Machine learning through cryptographic glasses: combating adversarial attacks by key-based diversified aggregation

EURASIP J Inf Secur. 2020;2020(1):10. doi: 10.1186/s13635-020-00106-x. Epub 2020 Jun 1.

Abstract

In recent years, classification techniques based on deep neural networks (DNN) were widely used in many fields such as computer vision, natural language processing, and self-driving cars. However, the vulnerability of the DNN-based classification systems to adversarial attacks questions their usage in many critical applications. Therefore, the development of robust DNN-based classifiers is a critical point for the future deployment of these methods. Not less important issue is understanding of the mechanisms behind this vulnerability. Additionally, it is not completely clear how to link machine learning with cryptography to create an information advantage of the defender over the attacker. In this paper, we propose a key-based diversified aggregation (KDA) mechanism as a defense strategy in a gray- and black-box scenario. KDA assumes that the attacker (i) knows the architecture of classifier and the used defense strategy, (ii) has an access to the training data set, but (iii) does not know a secret key and does not have access to the internal states of the system. The robustness of the system is achieved by a specially designed key-based randomization.

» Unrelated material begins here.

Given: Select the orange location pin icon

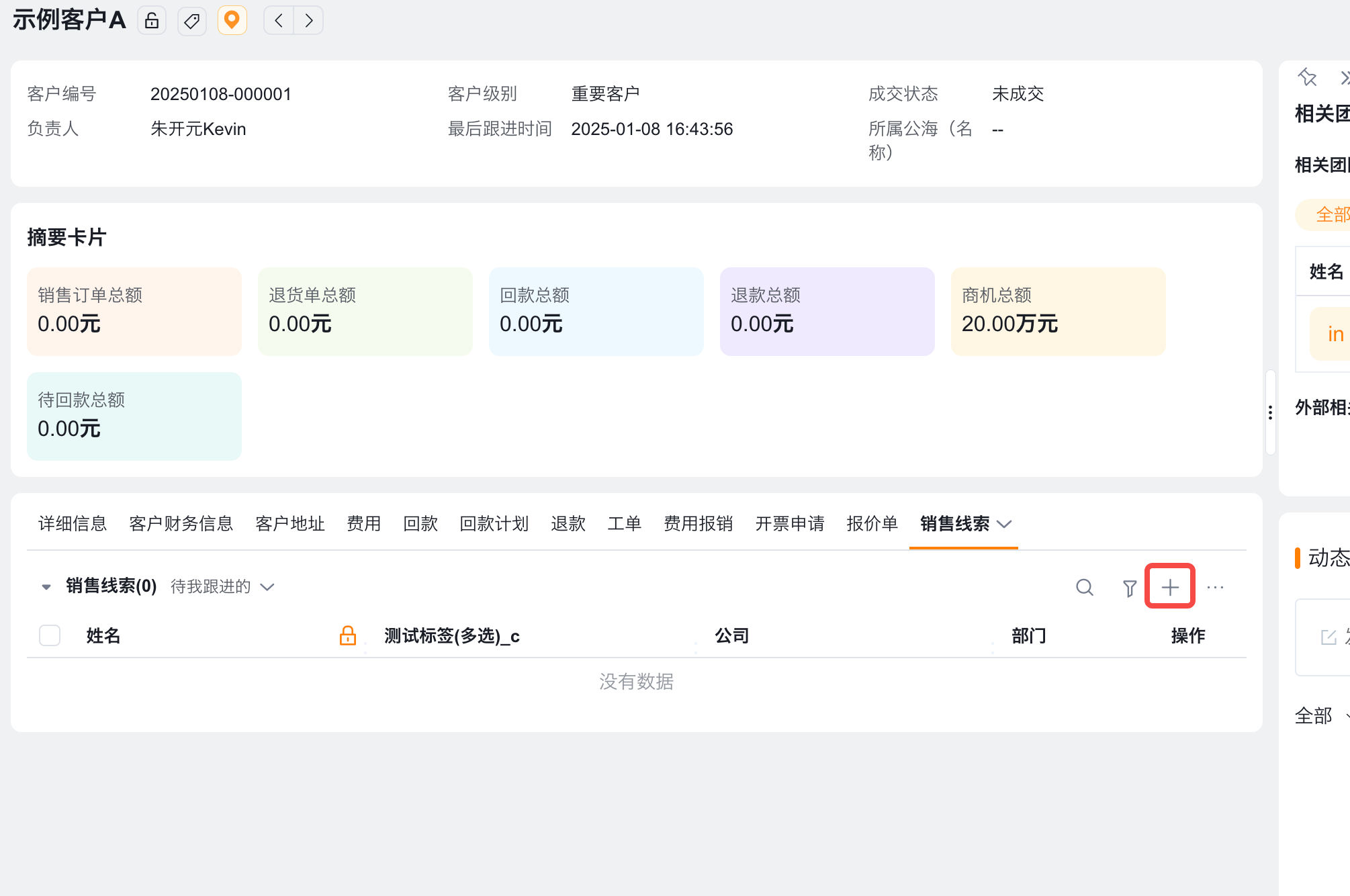Looking at the screenshot, I should tap(232, 20).
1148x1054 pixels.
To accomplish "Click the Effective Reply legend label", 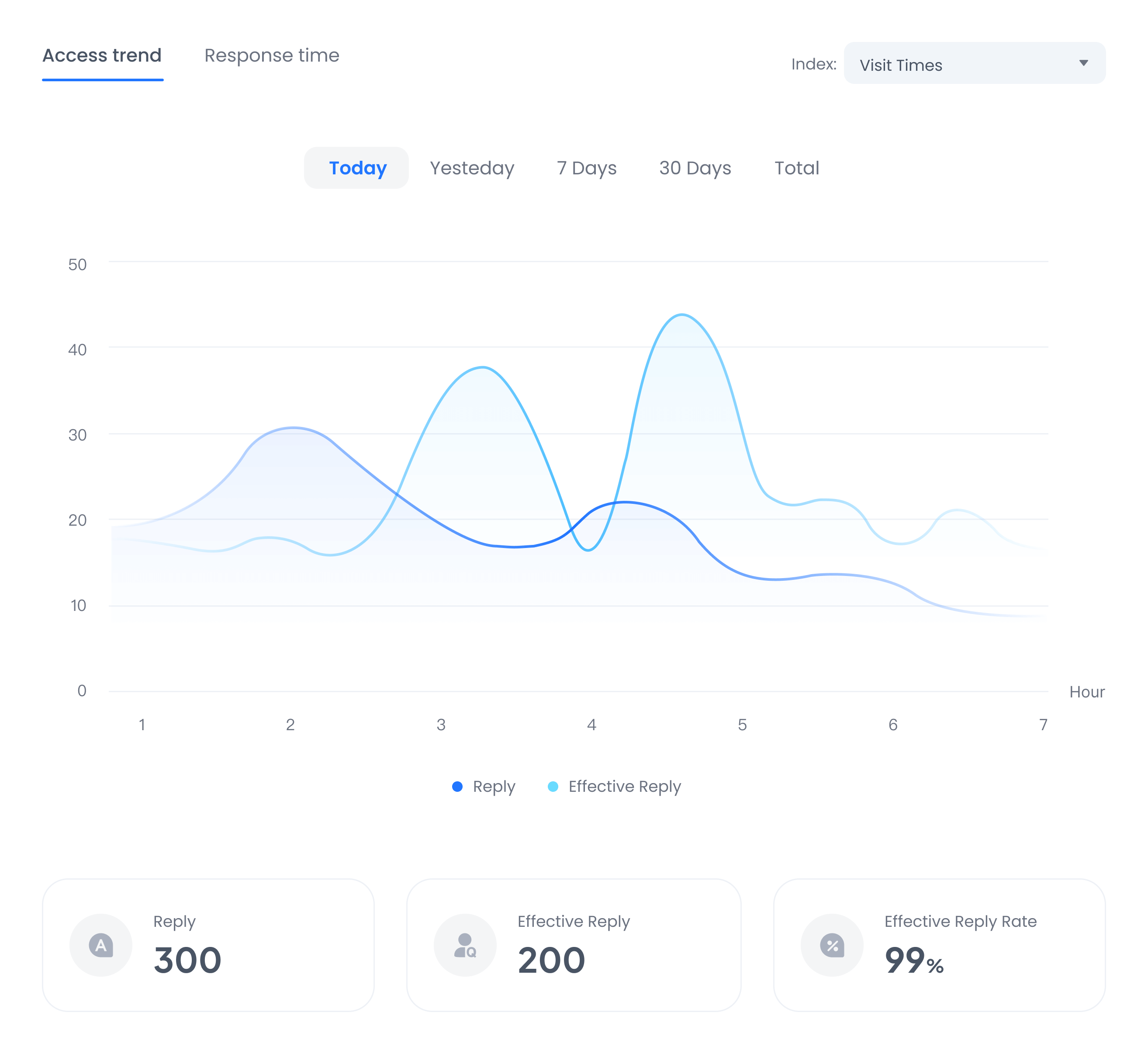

The proposed randomization prevents the gradients' back propagation and restricts the attacker to create a "bypass" system. The randomization is performed simultaneously in several channels. Each channel introduces its own randomization in a special transform domain. The sharing of a secret key between the training and test stages creates an information advantage to the defender. Finally, the aggregation of soft outputs from each channel stabilizes the results and increases the reliability of the final score. The performed experimental evaluation demonstrates a high robustness and universality of the KDA against state-of-the-art gradient-based gray-box transferability attacks and the non-gradient-based black-box attacks (The results reported in this paper have been partially presented in CVPR 2019 (Taran et al., Defending against adversarial attacks by randomized diversification, 2019) & ICIP 2019 (Taran et al., Robustification of deep net classifiers by key-based diversified aggregation with pre-filtering, 2019)).

Keywords: Adversarial examples; Black-box attacks; Defense; Diversified aggregation; Machine learning; Non-gradient/gradient-based attacks; Randomization.